TASK BRIEF – Search the records below for the word "computer". Copy each line where it occurs.

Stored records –
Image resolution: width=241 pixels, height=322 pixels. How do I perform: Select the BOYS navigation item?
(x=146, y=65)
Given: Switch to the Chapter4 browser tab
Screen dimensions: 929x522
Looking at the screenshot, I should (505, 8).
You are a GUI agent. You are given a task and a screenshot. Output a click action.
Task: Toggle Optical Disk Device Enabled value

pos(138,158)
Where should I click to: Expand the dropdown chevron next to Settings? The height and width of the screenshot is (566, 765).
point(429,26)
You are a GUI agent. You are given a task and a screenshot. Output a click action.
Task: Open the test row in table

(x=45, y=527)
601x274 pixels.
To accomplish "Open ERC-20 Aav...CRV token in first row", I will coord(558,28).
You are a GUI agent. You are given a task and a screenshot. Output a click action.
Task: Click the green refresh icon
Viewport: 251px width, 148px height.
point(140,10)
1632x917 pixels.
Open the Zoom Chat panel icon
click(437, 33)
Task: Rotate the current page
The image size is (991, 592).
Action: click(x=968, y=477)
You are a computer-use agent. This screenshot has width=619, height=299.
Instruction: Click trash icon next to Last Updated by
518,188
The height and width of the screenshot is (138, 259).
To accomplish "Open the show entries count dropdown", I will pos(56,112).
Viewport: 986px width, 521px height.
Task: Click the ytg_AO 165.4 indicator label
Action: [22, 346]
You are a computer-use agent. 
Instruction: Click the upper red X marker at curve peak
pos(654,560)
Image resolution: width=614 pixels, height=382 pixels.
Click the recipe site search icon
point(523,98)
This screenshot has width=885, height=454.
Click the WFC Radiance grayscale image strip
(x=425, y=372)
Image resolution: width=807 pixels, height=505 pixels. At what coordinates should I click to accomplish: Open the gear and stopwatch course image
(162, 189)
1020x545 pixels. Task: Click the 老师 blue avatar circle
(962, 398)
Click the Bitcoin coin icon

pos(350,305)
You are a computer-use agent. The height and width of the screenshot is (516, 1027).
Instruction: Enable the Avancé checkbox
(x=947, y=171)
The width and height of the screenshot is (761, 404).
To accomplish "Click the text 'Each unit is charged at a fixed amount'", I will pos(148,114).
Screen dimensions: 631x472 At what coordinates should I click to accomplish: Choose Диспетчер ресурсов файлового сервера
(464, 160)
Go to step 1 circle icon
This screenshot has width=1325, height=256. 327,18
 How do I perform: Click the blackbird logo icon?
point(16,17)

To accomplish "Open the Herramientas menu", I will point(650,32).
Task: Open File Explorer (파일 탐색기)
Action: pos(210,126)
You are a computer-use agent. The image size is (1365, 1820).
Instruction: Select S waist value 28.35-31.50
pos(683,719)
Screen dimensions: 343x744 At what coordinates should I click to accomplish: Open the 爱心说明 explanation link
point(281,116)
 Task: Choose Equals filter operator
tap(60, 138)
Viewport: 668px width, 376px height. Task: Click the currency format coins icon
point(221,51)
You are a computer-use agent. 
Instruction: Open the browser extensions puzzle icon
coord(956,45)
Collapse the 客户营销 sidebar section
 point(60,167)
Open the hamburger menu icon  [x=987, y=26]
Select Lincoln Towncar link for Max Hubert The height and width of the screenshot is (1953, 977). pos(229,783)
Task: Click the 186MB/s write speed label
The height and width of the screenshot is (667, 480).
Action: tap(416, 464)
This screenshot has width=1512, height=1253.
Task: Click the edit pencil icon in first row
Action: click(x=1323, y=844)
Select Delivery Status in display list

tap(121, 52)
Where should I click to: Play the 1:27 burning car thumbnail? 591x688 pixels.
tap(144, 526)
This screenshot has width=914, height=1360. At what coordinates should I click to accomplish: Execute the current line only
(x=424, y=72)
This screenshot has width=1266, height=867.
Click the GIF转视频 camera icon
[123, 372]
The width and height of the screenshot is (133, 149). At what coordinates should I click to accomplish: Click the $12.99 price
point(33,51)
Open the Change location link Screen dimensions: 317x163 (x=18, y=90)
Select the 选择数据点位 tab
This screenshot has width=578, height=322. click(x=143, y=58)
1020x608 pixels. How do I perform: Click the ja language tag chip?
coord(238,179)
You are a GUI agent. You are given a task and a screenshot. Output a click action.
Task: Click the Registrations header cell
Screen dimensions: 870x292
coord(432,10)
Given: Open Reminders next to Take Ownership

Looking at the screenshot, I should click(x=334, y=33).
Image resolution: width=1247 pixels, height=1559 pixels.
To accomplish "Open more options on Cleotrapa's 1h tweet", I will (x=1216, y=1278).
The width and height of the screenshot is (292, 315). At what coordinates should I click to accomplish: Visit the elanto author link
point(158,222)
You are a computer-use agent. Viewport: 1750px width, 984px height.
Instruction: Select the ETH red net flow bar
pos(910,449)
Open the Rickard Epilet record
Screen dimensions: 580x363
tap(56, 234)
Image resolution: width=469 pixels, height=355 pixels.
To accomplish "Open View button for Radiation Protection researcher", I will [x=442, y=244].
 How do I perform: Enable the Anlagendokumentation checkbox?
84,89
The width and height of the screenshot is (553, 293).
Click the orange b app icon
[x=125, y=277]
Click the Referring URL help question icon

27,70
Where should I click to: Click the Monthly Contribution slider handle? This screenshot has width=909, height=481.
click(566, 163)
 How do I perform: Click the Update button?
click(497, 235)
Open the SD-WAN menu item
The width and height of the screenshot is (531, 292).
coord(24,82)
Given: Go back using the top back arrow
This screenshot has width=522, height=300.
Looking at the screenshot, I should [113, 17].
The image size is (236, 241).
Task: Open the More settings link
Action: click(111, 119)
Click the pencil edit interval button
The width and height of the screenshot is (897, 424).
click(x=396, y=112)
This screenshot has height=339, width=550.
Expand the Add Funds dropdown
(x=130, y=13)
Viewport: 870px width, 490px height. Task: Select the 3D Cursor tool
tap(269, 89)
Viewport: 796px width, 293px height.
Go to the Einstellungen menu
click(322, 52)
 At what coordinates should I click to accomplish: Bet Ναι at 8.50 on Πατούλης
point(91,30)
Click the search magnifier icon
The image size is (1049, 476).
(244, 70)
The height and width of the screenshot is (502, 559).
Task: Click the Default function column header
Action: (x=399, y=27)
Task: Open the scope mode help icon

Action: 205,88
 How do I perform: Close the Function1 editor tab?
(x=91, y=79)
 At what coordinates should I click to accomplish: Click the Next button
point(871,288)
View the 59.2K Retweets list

RESPONSE AREA –
You are a computer-use agent. This screenshot has width=619, height=299.
You are a computer-use agent. 
You are a computer-use agent. The height and width of the screenshot is (516, 1027).
You are a computer-use agent. The image size is (1365, 1820).
You are a computer-use agent. 
You are a computer-use agent. Viewport: 1750px width, 984px height.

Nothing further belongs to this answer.